File System Management
Arachis protects the sandbox’s root file system by using an overlay FS [00:24:58].
- A read-only base layer is shared among sandboxes [00:25:03].
- Each sandbox receives its own read-write layer where all new files are created [00:25:14].
- When snapshotting, only this read-write layer is persisted, optimizing storage and backup [00:25:31]. This setup is handled during the sandbox’s boot process, making it appear as a regular Linux file system to processes inside [00:25:59].
Networking Setup
Each Arachis sandbox, running as a virtual machine, has its own isolated networking setup [00:27:09].
- A unique
tap
device (virtual networking interface) is created for each sandbox [00:27:19]. - All
tap
devices connect to a Linux bridge on the host server [00:27:34]. - Arachis automatically handles port forwarding, utilizing Linux IP tables to direct traffic between the host and the sandbox’s code server or VNC server [00:27:44].
Customization and Built-in Tools
Arachis allows customization of binaries and packages within the sandbox via a Dockerfile [00:29:29]. The default setup includes Ubuntu 22.04, standard packages, Chrome (booted via systemd), NodeJS, npm, and Python, providing a rich environment for AI agents [00:29:46].
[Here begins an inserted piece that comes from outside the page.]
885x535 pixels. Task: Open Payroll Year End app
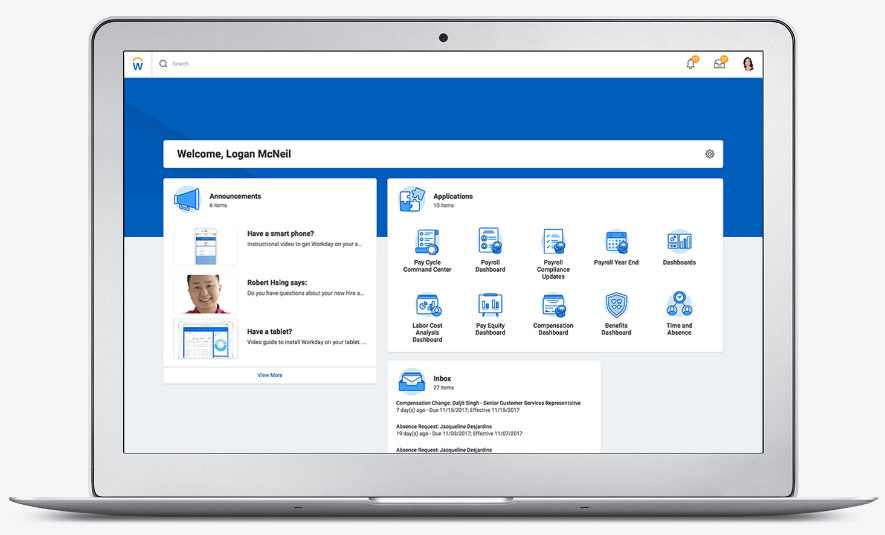pos(616,243)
Code Execution and GUI Access
Arachis bundles a code execution server within the sandbox [00:31:16]. This server provides a files
API for uploading/downloading files and a command
API for executing commands and returning JSON output/errors [00:31:27]. Running this server inside a secure microVM means high confidence that code won’t escape to the host OS [00:31:52]. Chrome is pre-installed, and port forwarding facilitates direct GUI access via a VNC server [00:32:06].
Snapshotting in Arachis
Snapshotting is a critical feature enabling agents to backtrack and replan during complex, multi-step tasks [00:33:09]. If an agent fails deep into a workflow, it can restore to a last known good checkpoint instead of starting from scratch [00:33:01].
Arachis saves the entire running state of a sandbox, including guest memory and the read-write overlay FS layer [00:33:30]. This means all created files, spawned processes, and even open GUI windows are restored exactly as they were [00:33:50].
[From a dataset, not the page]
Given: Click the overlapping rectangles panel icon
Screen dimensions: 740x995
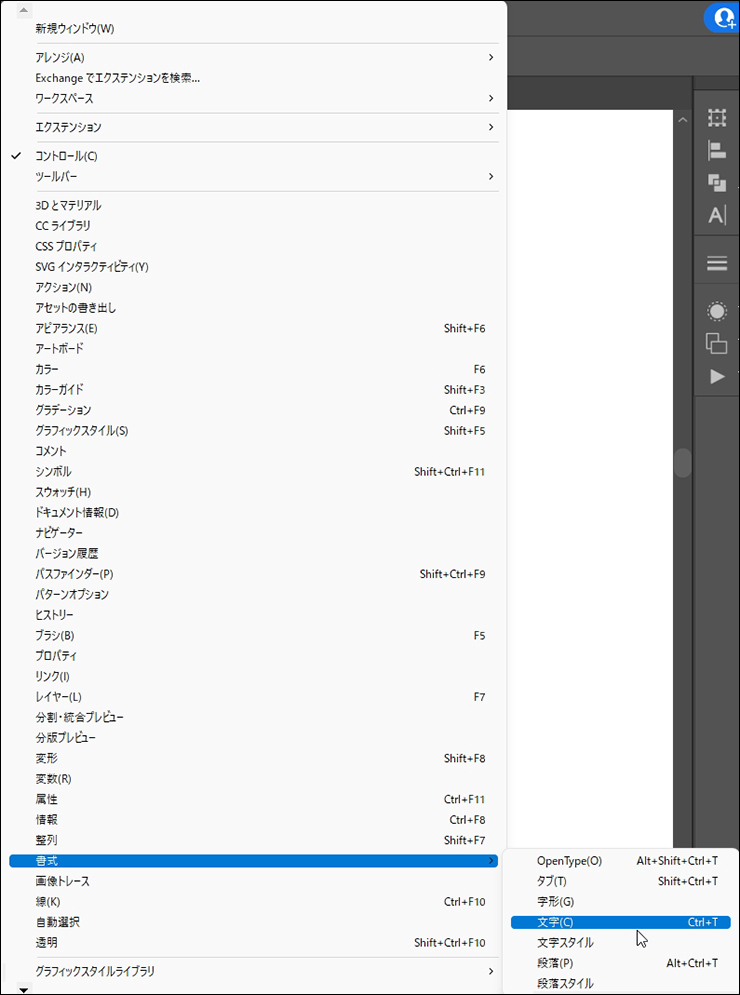Looking at the screenshot, I should (x=716, y=343).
The snapshot process involves four steps:
- Pause the VM [00:34:44].
- Call the snapshot API to dump guest memory [00:34:50].
- Manually persist the read-write overlay FS layer [00:34:57].
- Resume the VM [00:35:08].
Future work includes migrating to
btrfs
for native incremental snapshot awareness [00:34:20].
Using the Arachis API
Arachis offers a user-friendly API, including a Python SDK [00:35:54]. Users can self-host Arachis, start sandboxes, run commands, upload/download files, create snapshots with a simple ID, and restore VMs from these checkpoints [00:36:01].
Demo: Google Docs Clone with Backtracking
A demonstration showcased Claude Desktop creating a collaborative Google Docs clone using Arachis’s MCP server [00:37:03]. Without extensive prompting, Claude piped commands into the Linux sandbox to build the application [00:37:37]. The demo highlighted:
- Real-time collaboration enabled by Arachis’s networking setup [00:38:47].
- Snapshotting the current state of the application [00:37:51].
- Adding a new feature (dark mode) and verifying its functionality [00:37:58].
- Restoring to the previous snapshot, effectively undoing the dark mode addition, demonstrating the power of backtracking [00:38:20].
Ongoing Work
Current development efforts for Arachis focus on:
- Achieving sub-1-second boot times [00:39:14].
- Enhancing snapshot and persistence support, including a move to
btrfs
for incremental snapshots [00:39:24]. - Optimizing for bin-packing many sandboxes on a single server through dynamic memory and resource management (e.g., memory ballooning or hot-plugging) [00:39:35].